Колька честно признался:
— Пират у меня съел сахар.
— Пират, — вздрогнул Дмитрий Федорович и изменился в лице. — Послушай, Коля, ты не огорчайся… А где сейчас этот Пират?
— Я его в прорубь спустил.
Лицо Дмитрия Федоровича снова приняло нормальный вид.
— Ну, я побежал. Приходи, только стучи погромче, а то Джека решили спустить с цепи. Время-то неспокойное.
Дома Дмитрий Федорович сказал Валентине Федоровне:
— Сахар сожрала собака, будь она проклята. К счастью, мальчишка бросил ее труп в прорубь.
Глава 24. Крылья смерти
По городу поползли тревожные слухи о приближении вражеских войск. На базаре еще больше подорожали продукты. Женщины жаловались: «Ни к чему не подступиться».

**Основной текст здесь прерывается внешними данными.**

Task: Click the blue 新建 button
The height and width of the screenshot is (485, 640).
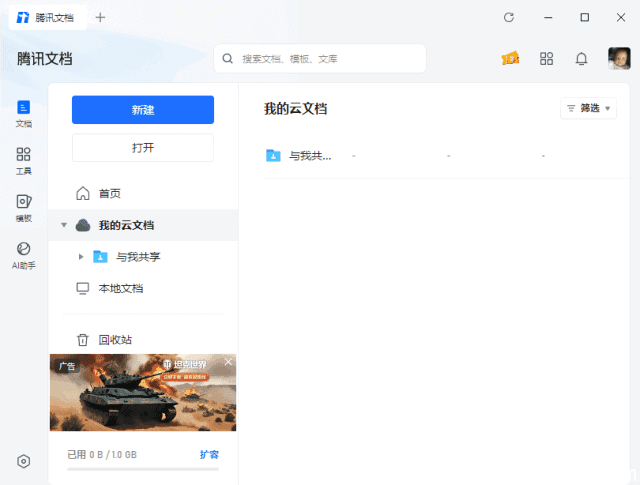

Колька с Наташей каждый день бегали в порт. Они смотрели, как рабочие, торопясь, одевали в броню шхуны, буксиры и баржи. В носовой части, на корме, вдоль бортов защитной стеной укладывались мешки с песком, между ними выглядывали дула пушек, пулеметов. Переоборудовали пассажирские пароходы бывшей городской конторы пароходного общества «Кавказ и Меркурий» — «Кутузов», «Царьград» и «Петроград».
Из складских помещений, тесно столпившихся на набережной, подвозили уголь, бочонки с водой, ящики с соленой рыбой, снаряды, круги канатов. Пахло смолой, дегтем, вяленой рыбой.

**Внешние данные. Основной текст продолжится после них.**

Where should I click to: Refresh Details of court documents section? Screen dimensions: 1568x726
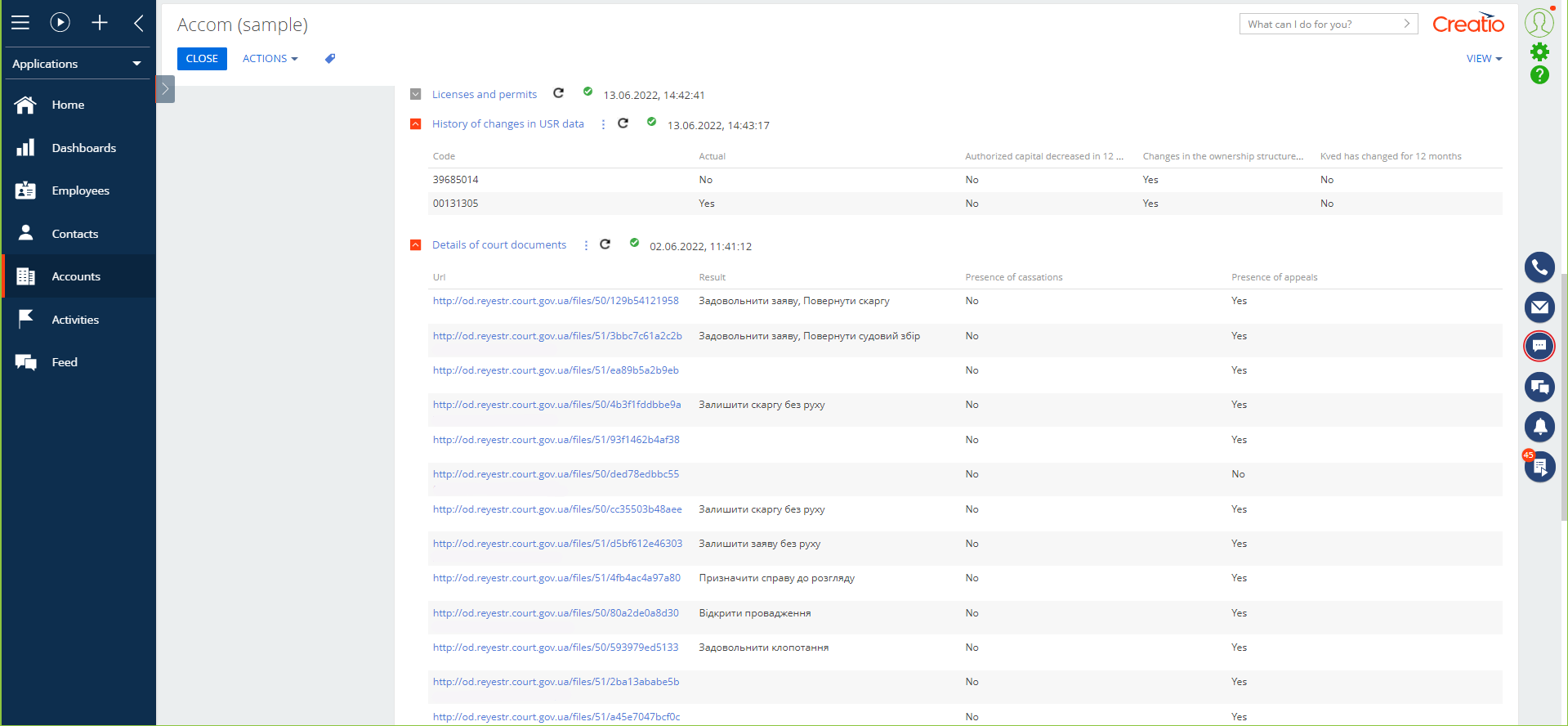pos(605,244)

Однажды Колька и Наташа, возвращаясь из бакалейной лавки, где они купили крупу, поразились необычному шуму.
К городу приближались два вражеских аэроплана. В порту прекратили работу.

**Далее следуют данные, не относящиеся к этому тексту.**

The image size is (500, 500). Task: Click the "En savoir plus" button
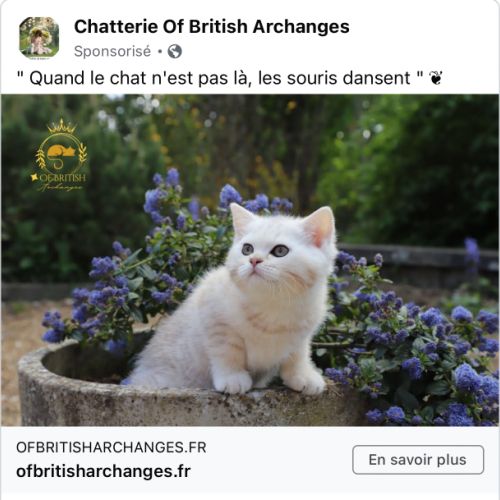(418, 460)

— А ну, как грохнет бомбу? — испугался кто-то. — Побьет народу…
— Прямо в тебя попадет, — насмешливо отозвался другой.
После минутной заминки люди еще с большей энергией взялись за работу.
Тревожный взгляд Наташи, обращенный то в безоблачное небо, то к Кольке, как бы спрашивал: «Что теперь будет?» Колька беззаботно махнул рукой:
— У нас они тоже есть.
Но он и сам не верил своим словам.
Иностранные аэропланы — грузные, неуклюжие и брюхатые — казалось, с трудом передвигались по воздуху. Громко тарахтя, они угрожающе покружились над нефтяными хранилищами, портовыми складами, железнодорожным депо и удалились по направлению к центру города.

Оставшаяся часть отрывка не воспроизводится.